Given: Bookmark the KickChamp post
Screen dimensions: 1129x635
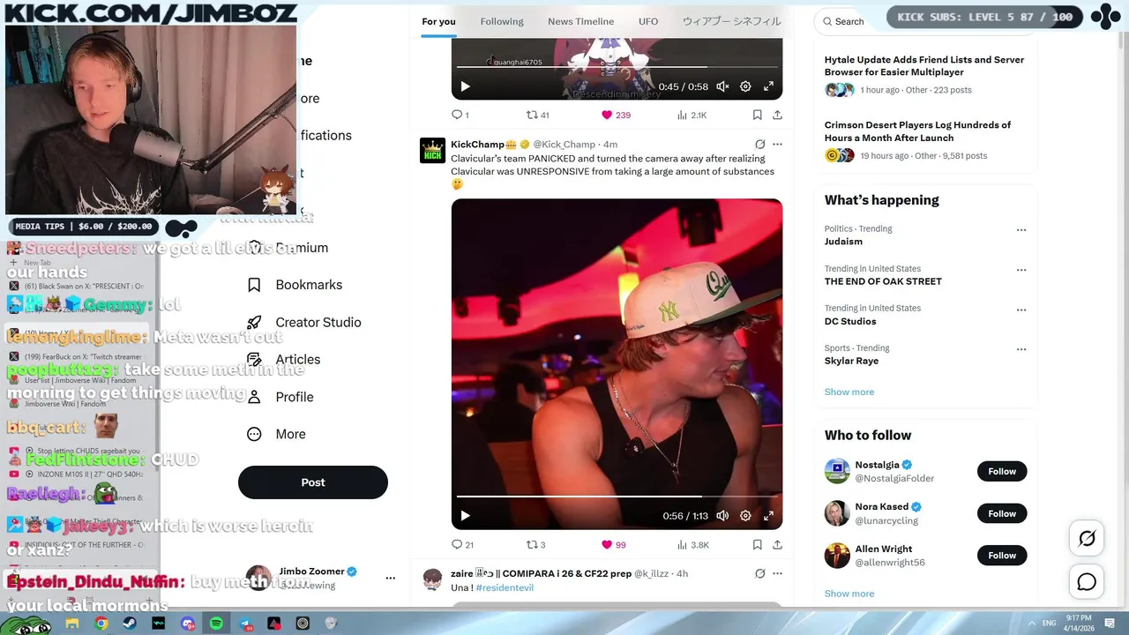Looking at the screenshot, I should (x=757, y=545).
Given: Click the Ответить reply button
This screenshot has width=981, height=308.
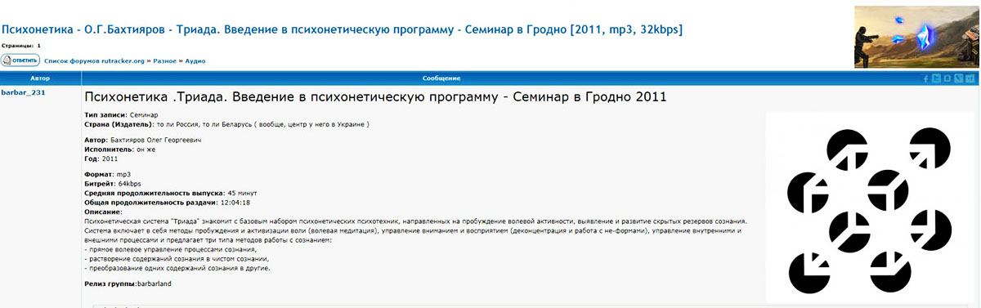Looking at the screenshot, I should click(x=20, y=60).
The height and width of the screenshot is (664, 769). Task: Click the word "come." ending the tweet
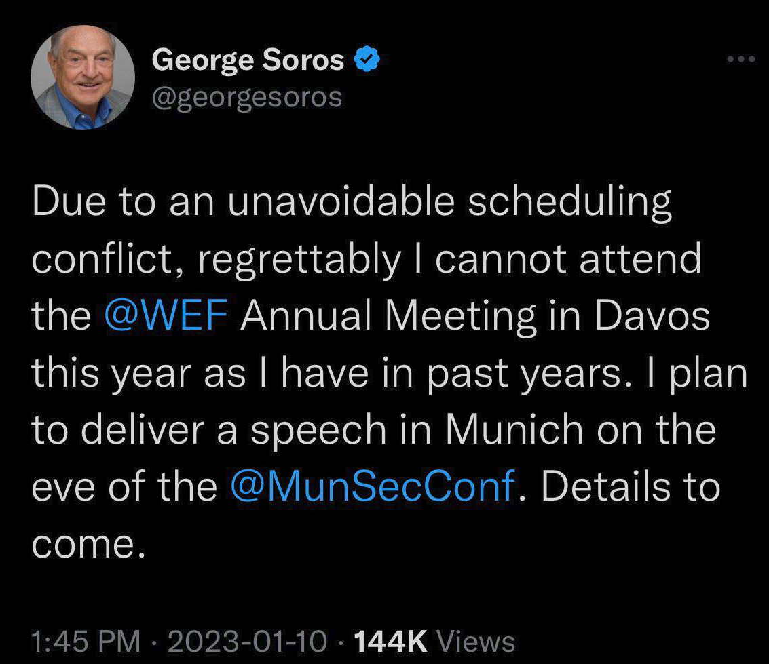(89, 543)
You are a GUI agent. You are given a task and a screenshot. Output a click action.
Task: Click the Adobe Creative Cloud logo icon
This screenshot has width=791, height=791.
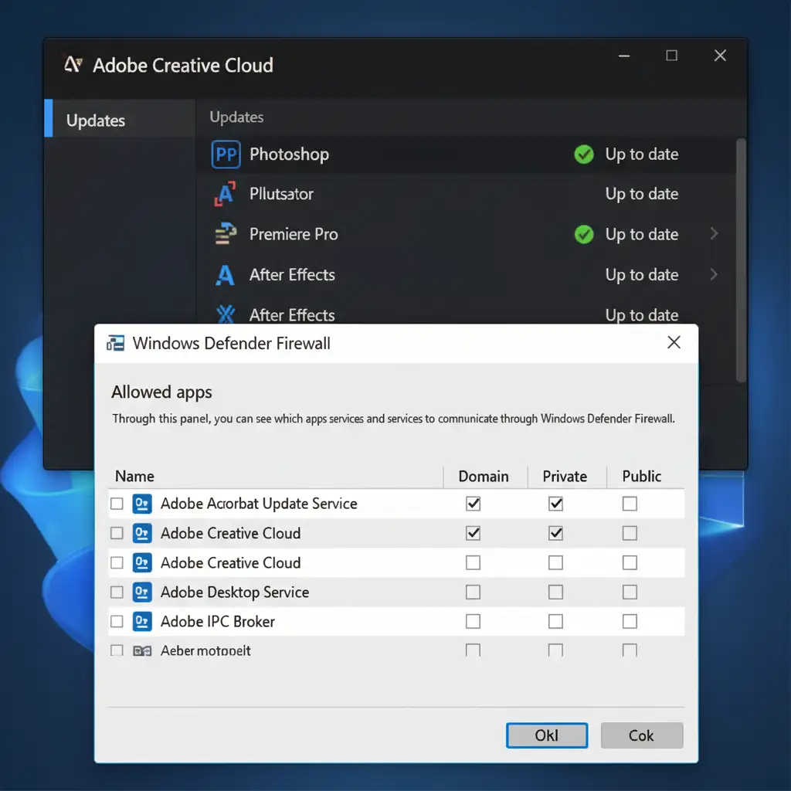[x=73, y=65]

########################################

_Work instructions:_ The required answer is the lines from the one that contains "You are a GUI" through the last line of the records, restated word for word, with every picture dropped.

_Finished task:_
You are a GUI agent. You are given a task and a screenshot. Output a click action.
Task: Click the Adobe Creative Cloud logo icon
This screenshot has width=791, height=791.
[x=73, y=65]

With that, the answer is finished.